Is the Southern District of the LCMS falling for Pagan Lies? Let’s hope not. They should read BJS more.

Circuit 1 of the Southern District has submitted an overture to its district to discontinue the use of “Easter” from the LCMS.  You can find it on page 8 here.

This is when we would suggest here at BJS that the district consider reading the “Redeeming Holy Days from Pagan Lies” series which has become one of the best series we have ever published here at BJS.  Pastor Joseph Abrahamson’s knowledge and hard work in producing these should be spread far and wide.

Here a link to the series.

You can find there many of these pagan (and all too often their deceived Christian friends) lies confronted and shown the truth regarding the holy days of the Church and their origins.

 

About Pastor Joshua Scheer

Pastor Joshua Scheer is the Senior Pastor of Our Savior Lutheran Church in Cheyenne, Wyoming. He is also the Editor-in-chief of Brothers of John the Steadfast. He oversees all of the work done by Steadfast Lutherans. He is a regular host of Concord Matters on KFUO. Pastor Scheer and his lovely wife Holly (who writes and manages the Katie Luther Sisters) have four children and enjoy living in Wyoming.

Comments

Is the Southern District of the LCMS falling for Pagan Lies? Let’s hope not. They should read BJS more. — 32 Comments

  1. Dear BJS,
    I read the overture, and it does make sense; I think written by some conservative men. But yes, I do understand dropping Easter, or Christmas, etc. would be tough.

    We cannot help what culture has done to what we once considered “duh”, but we simply can remind all, “Easter, The Resurrection of Our Lord Jesus Christ”. At least that is what I had on the bulletin cover.

  2. Pr. Abrahamson’s articles on the topic are indeed very excellent. Hopefully, they will be seen and the language of the overture taken into consideration.

    Yet, I also think the overture makes valid point. I don’t find saying things like Happy Easter to be of much help in our culture. People do often think of bunnies, eggs, candy, baskets, etc. But saying Happy Resurrection Day makes a powerful statement about what we as Christians believe, teach, and confess regarding the death and resurrection of Christ. Alleluia, Christ is risen!

  3. @T-rav #2

    Dear T Rav,
    Makes sense what you say. Using the logic of what our Church Fathers did replacing pagan holidays with Christian celebrations, time for our replacement names?

    So:
    Christmas – Birth of our Lord Jesus Christ
    Easter – Resurrection of our Lord Jesus Christ
    Ascension – OK, that stays the same, “Ascension of Our Lord Jesus Christ” (OK, but how many celebrate it this Thursday? I will!)

    But I am used to the names, change it when I am gone.

  4. Pr. Prentice,

    I hear you when it comes to being used to these names. I try to say Resurrection Day more often, but do find myself saying Easter, too.

    I’m not necessarily saying the name “Easter” should be officially changed, but I really do see a challenge in calling Christ’s Resurrection “Easter.”
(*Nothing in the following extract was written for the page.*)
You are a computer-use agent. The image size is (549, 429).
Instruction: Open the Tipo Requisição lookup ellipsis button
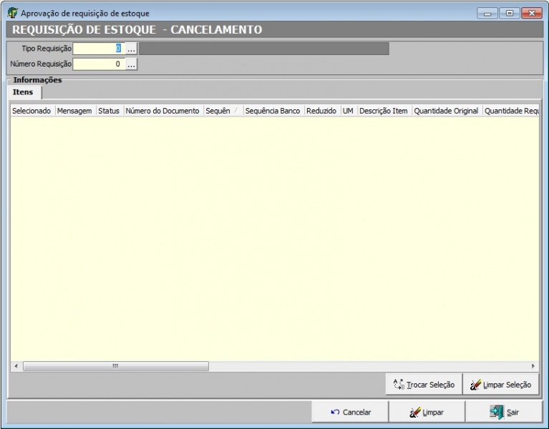click(131, 49)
    Christmas at least has the name of “Christ” in it and many places in society balk at the name “Christmas” preferring to celebrate a Winter Festival or something else.

  5. Renaming Easter is sectarian. I’m surprised their District President allowed that in the workbook.

  6. @Tim Schenks #5

    I don’t think they’re suggesting renaming Easter. It’s not like they’re coming up with a whole new name. That would indeed be sectarian. That day has at least a few names, Easter being one of them. I can also think of Resurrection Day and Pascha. They’re suggesting the discontinuation of the term Easter.

  7. WHEREAS, there is no true theological or biblical reference connected to the term, “Easter,” and the history of the word “Easter” has its roots as a derivative of Ishtar or Astarte, the name of a pagan goddess of fertility celebrated during the Spring Solstice

    The overture is merely objecting to the word “Easter”.  Is the origin mentioned above a pagan lie?  I couldn’t find a reference to the word in Pr Abrahamson’s articles, but I probably missed it.  Please provide a more specific link.

  8. Changing names and definitions is what liberal theologians do. We don’t do that.

  9. @Tim Schenks #10

    Nobody has suggested this by any means. No name change, no new name, and certainly no definition is being changed. The overture suggests discontinuing one of the names that are used for that particular season and day on the church calendar.

  10. @Tim Schenks #10

    @Tim Schenks #5

    Amen! We are the “one holy catholic and apostolic church,” not “me -n- my Bible restorationists.”

    Easter Blessings+,
    -Matt Mills
    “When it is not necessary to change, it is necessary not to change.” -Lucius Cary, Viscount Falkland

  11. I’ve noticed the last several years in the mailed flyers I get from the non-demonational family centers that they no longer refer to Easter as Easter — they use the phrase this group is promoting.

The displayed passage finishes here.